Look through the data below and extract, unchanged, the lines from the one that contains "The width and height of the screenshot is (760, 560)." to the one that contains "Given: Uncheck the Xfce4 package group", both included.

DATA EXTRACTS Start Marker

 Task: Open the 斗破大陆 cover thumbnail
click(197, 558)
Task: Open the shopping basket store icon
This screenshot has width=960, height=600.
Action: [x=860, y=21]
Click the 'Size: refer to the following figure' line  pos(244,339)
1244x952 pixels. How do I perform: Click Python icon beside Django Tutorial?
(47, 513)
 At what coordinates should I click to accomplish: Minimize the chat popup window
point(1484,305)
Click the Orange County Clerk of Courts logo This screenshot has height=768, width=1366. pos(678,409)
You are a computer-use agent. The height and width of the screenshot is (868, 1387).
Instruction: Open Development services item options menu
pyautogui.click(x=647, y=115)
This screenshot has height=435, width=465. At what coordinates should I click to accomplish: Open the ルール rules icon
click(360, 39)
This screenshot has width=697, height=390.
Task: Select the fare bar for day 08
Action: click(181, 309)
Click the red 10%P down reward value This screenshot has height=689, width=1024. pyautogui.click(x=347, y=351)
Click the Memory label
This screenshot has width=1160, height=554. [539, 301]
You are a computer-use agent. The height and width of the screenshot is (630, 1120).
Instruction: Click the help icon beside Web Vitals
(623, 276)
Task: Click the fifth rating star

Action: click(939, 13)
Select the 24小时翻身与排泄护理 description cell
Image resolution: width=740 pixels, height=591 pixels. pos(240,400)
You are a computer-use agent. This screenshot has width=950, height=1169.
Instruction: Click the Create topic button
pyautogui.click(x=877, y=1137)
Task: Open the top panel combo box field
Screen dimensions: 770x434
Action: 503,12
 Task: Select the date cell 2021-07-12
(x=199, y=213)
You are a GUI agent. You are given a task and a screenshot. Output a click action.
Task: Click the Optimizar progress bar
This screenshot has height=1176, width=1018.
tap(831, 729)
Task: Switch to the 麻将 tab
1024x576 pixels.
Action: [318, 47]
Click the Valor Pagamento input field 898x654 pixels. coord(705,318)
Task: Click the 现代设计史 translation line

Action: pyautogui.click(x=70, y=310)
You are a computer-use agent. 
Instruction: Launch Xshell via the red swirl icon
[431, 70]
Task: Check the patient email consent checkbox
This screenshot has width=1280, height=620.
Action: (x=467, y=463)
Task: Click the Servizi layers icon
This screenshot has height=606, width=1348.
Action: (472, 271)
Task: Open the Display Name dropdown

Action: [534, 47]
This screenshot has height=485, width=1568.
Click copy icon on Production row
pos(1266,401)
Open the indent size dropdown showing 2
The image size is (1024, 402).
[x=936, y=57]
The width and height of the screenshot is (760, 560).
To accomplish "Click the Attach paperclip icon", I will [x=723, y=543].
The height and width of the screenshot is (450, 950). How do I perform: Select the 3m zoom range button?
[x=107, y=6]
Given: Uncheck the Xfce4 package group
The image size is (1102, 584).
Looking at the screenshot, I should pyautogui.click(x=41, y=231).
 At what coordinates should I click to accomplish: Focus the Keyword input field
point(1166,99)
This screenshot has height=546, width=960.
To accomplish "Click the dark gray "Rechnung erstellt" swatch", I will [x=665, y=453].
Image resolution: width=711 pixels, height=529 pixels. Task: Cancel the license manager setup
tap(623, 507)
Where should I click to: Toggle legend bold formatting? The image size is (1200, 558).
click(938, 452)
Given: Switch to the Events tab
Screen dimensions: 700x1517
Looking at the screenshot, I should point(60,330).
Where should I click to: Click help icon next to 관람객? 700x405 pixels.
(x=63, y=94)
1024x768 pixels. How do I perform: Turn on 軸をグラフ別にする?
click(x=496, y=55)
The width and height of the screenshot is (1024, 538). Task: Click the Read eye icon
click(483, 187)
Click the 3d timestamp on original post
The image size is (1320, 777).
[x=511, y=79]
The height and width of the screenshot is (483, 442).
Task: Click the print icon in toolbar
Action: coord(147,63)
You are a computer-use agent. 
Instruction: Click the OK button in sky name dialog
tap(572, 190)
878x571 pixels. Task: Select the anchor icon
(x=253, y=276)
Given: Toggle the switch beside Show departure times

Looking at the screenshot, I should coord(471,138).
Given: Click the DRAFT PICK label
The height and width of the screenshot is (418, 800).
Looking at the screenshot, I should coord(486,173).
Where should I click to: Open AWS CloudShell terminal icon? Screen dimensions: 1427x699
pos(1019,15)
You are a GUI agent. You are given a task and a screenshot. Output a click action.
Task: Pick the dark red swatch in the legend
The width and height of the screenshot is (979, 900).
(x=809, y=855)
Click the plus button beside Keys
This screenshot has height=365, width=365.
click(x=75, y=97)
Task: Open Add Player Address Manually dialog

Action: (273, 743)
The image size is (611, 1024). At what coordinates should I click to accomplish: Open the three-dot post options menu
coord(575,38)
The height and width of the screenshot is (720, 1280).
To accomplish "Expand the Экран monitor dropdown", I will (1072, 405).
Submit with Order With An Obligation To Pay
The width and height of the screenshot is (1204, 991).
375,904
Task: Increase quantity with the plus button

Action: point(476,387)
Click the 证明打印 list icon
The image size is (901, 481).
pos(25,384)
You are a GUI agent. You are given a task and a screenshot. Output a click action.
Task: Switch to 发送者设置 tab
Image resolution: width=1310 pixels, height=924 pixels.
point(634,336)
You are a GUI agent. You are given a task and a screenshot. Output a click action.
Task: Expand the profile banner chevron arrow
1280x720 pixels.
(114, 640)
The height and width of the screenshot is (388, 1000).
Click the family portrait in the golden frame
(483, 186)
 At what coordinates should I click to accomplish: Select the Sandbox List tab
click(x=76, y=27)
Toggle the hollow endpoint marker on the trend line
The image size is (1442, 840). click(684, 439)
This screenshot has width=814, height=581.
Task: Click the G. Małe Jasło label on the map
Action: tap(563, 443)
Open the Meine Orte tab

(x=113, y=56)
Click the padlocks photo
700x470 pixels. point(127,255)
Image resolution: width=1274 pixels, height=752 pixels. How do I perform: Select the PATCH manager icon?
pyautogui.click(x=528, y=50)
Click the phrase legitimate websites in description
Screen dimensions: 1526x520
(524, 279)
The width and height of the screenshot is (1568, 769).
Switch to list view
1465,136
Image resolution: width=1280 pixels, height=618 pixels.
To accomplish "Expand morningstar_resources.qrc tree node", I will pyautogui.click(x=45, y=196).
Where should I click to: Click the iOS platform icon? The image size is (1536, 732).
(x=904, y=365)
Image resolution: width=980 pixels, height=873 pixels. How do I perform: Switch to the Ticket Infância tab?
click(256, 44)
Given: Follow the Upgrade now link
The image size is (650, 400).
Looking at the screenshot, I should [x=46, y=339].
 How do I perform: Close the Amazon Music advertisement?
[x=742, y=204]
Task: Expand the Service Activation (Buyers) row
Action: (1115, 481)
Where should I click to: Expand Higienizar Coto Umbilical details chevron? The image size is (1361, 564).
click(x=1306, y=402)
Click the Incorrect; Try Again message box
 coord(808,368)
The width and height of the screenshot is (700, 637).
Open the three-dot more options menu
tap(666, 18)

DATA EXTRACTS End Marker

» **OUTPUT FOR THIS TASK**:
The width and height of the screenshot is (760, 560).
To accomplish "Click the Attach paperclip icon", I will [x=723, y=543].
The height and width of the screenshot is (450, 950). How do I perform: Select the 3m zoom range button?
[x=107, y=6]
Given: Uncheck the Xfce4 package group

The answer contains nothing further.